PASSAGE

<<<<

The goal is to always keep the scale in equilibrium. Any "give" must be met with a corresponding "get." This ensures a fair, balanced, and sustainable agreement for both parties. Your job as a negotiator is not to "win" by having the heavier pan; it is to be a master of keeping the scales perfectly balanced.
5 Exemplar Studies: Depth & Breadth
5.1 Forensic Analysis: The Flagship Exemplar Study of the "Ben Franklin Close"
One of the most timeless and effective negotiation tactics is the "Ben Franklin Close." It is a beautiful and simple execution of The Law of the Concession, designed to transform a price-based haggle into a collaborative, value-based discussion. The apocryphal story goes that when faced with a difficult decision, Ben Franklin would take out a piece of paper, draw a line down the middle, and list all the "pros" on one side and all the "cons" on the other. In a sales context, this becomes a powerful negotiation tool.

>>>>

SOURCE MATERIAL
<<<<

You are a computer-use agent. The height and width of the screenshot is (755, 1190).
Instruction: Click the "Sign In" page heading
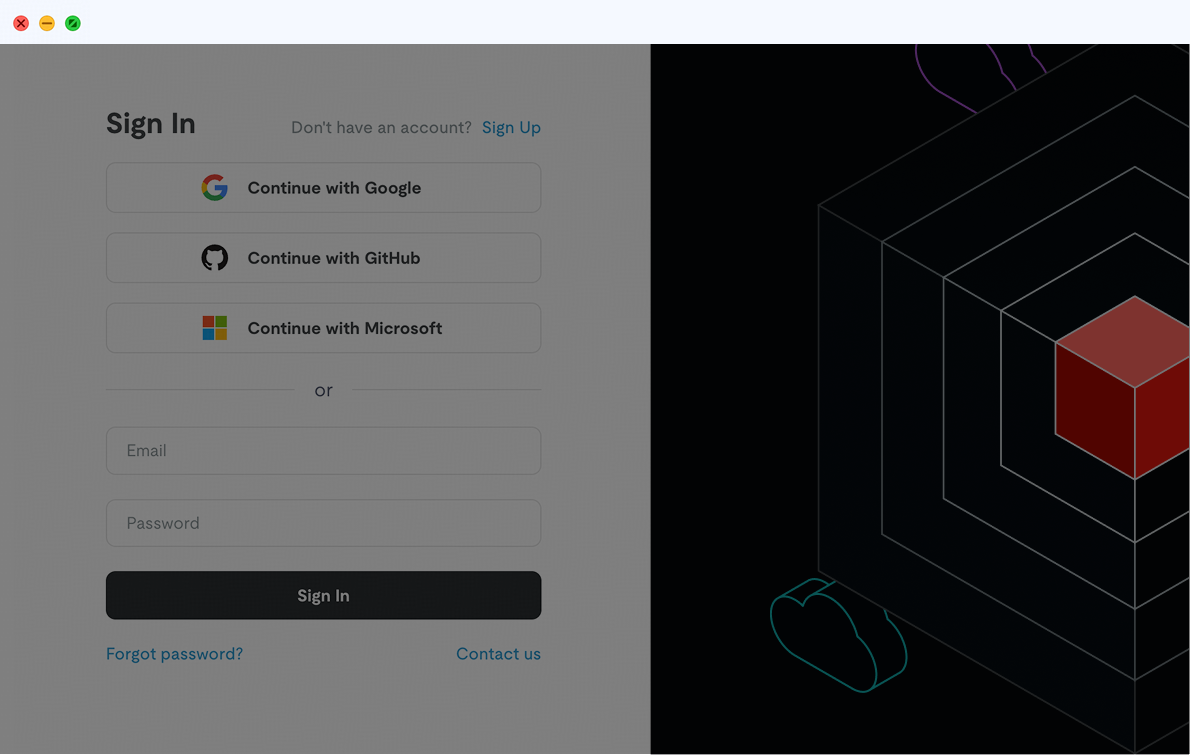coord(151,124)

>>>>

WRITTEN TASKS
(A) List every adjective the negotiation passage uses to describe the agreement that results from keeping the scale in equilibrium.
(B) Answer these questions from the negotiation passage:
(i) What must any "give" be met with?
(ii) Of which law is the "Ben Franklin Close" called an execution?
(iii) What would Ben Franklin draw down the middle of the paper?
(C) Reproduce the stretch of the negotiation passage from "The goal is" through "scales perfectly balanced.".

EXPECTED ANSWERS
(A) fair, balanced, sustainable

(B)
(i) A corresponding "get."
(ii) The Law of the Concession.
(iii) A line.

(C)
The goal is to always keep the scale in equilibrium. Any "give" must be met with a corresponding "get." This ensures a fair, balanced, and sustainable agreement for both parties. Your job as a negotiator is not to "win" by having the heavier pan; it is to be a master of keeping the scales perfectly balanced.